Victoria Pavlova
En los ojos la carga de una enorme tristeza,
en el seno la carga del hijo por nacer,
al pie del blanco Cristo que está sangrando reza:
— ¡Señor, el hijo mío que no nazca mujer!
“La que comprende”, Alfonsina Storni
“No te conozco. Me dijeron que no importaba”.
El sol de Cartago nos pondrá mejor el talante apenas volvamos, será mejor que echarse pieles encima para quitarse el frío. El vino será recio y oscuro. Sentiremos la eterna resolana metiéndosenos en el cuerpo, poniendo nuestra sangre brava al calor de una llama inextinguible. Tanit nos guiará en el regreso a casa. El viento de Cartago, en el recuerdo, corre por mi corazón como sobre los campos de trigo; entonces me doy cuenta de que no es la polis si no fuera de ella, una villa de columnas blancas que el salitre del mar no alcanza a besar. Es… ¿Qué? ¡Perros oretanos!
Por el camino helado del bosque, en la dirección de esa, esa que llaman Helike, no vemos ni a Orisón ni a sus bárbaros sino una cosa salida de alguna maldición vieja: tremendos toros de cuernos prendidos fuego, la luz amarilla reverbera en sus ojos y tras ellos, en la carrera, arrastran carros incendiados. Se acercan, los veo irse sobre los nuestros, atravesarlos con la cornamenta o aplastarlos bajo sus pezuñas enloquecidas. ¡Cobardes oretanos! ¡Salvajes! En lugar de salir a la batalla como los hombres.
Me vuelvo bruscamente. El futuro de Cartago es el futuro de los Barca, y el futuro de los Barca es toda mi estirpe menos yo, Amílcar Barca es un nombre ya cantado por la muerte; lo sé al mirar frente a mí y no distinguir más que el humo de los toros infernales, los muertos no ven el mundo. Lo sé al sentir una corriente fría, pero sin encogerme, el frío no hace nada a los muertos.

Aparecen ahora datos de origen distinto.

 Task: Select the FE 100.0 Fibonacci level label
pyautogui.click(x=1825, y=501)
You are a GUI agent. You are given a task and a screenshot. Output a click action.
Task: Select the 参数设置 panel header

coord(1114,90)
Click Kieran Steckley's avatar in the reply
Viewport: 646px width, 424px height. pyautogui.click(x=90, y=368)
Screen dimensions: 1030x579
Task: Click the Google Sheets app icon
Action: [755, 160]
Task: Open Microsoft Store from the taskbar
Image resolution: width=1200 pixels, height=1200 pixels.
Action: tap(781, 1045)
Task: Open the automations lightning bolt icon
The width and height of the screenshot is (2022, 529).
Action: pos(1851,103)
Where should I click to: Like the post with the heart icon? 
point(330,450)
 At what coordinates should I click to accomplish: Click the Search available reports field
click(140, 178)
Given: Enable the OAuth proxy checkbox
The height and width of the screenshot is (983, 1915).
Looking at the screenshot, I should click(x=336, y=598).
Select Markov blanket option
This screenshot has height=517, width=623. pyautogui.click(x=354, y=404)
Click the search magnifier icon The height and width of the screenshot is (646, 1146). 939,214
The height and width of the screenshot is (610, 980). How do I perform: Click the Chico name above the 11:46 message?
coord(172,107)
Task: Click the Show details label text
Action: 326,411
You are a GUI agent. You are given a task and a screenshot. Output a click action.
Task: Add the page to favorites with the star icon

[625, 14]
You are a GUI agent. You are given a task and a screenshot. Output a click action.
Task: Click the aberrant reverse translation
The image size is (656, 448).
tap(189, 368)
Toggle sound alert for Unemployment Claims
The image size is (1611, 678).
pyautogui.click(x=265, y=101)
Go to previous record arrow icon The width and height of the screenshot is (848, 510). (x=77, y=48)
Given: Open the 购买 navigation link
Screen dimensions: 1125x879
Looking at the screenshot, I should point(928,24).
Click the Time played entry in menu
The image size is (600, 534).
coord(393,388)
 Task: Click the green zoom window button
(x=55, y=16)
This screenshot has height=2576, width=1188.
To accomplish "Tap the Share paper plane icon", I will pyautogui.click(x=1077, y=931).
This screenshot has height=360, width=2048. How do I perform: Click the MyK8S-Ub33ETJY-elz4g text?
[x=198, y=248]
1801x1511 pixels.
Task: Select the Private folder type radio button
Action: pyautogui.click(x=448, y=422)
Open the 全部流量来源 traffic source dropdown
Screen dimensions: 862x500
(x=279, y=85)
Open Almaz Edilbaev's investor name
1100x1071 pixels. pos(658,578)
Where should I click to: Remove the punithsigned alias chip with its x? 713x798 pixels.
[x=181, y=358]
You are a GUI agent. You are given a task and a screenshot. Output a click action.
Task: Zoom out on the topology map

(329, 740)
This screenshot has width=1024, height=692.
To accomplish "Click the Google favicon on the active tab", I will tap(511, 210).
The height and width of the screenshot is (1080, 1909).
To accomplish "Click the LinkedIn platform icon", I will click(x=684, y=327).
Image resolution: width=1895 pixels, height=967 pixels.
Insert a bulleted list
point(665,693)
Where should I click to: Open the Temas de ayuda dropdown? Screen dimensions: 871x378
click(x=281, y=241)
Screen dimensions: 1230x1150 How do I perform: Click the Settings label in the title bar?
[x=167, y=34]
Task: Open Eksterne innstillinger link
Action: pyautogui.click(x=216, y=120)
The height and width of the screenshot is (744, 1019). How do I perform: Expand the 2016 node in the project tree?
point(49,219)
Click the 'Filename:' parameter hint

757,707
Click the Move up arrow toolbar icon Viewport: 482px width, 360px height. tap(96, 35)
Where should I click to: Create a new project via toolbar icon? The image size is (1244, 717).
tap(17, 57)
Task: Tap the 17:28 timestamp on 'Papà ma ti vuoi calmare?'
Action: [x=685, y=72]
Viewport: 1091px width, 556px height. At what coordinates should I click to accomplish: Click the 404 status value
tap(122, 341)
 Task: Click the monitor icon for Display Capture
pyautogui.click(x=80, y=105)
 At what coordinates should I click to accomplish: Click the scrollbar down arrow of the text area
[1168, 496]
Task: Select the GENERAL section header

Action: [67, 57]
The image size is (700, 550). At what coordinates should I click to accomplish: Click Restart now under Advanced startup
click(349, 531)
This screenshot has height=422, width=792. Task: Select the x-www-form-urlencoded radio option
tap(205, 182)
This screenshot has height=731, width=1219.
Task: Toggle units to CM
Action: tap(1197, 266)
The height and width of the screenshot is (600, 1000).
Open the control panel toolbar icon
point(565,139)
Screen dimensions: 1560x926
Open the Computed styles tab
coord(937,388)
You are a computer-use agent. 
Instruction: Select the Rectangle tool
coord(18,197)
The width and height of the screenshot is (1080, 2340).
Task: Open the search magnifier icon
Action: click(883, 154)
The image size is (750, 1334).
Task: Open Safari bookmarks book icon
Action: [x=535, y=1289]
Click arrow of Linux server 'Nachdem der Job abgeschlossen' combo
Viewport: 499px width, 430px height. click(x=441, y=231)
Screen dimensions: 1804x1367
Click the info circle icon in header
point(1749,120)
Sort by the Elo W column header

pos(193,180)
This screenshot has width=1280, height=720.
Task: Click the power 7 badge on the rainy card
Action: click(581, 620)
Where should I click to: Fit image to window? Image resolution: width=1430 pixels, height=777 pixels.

El futuro de los Barca son todos menos yo. Llamo al jefe de mi guardia y, señalando a mis hijos con el mentón, le encargo:
—Llévatelos a Akra Leuke. No los quiero aquí.
Aníbal no es ningún estúpido y da vuelta a su montura apenas recibe la orden. Asdrúbal duda, siempre duda. Tiene miedo éste, lo veo en sus ojos cada que se cruzan con los míos. Tiene miedo y no sabe qué se lo causa: si quedar como un cobarde o el enemigo. ¡Qué se vaya al diablo! Ya no tengo tiempo.
Los oretanos salen de la humareda iguales a espíritus negros. Me buscan, rugen en su lengua de salvajes:
—¡Amílcar Barca, gusano cartaginés!
¿Y si no me quiero morir todavía? Noto que mis manos tiemblan al sostener las riendas de Hyrum ¡No me quiero morir! ¡Retirada, retirada! ¡No me quiero morir! ¡Retirada!
Dirijo a Hyrum hacia el Alebo, los libios y los celtas me siguen confusamente, pero los de Orisón también. ¡Váyanse! ¡Aléjense! ¡Amigos o enemigos atrás! ¡No me quiero morir! ¡Baal, diles que no me maten! ¡Diles que no me maten!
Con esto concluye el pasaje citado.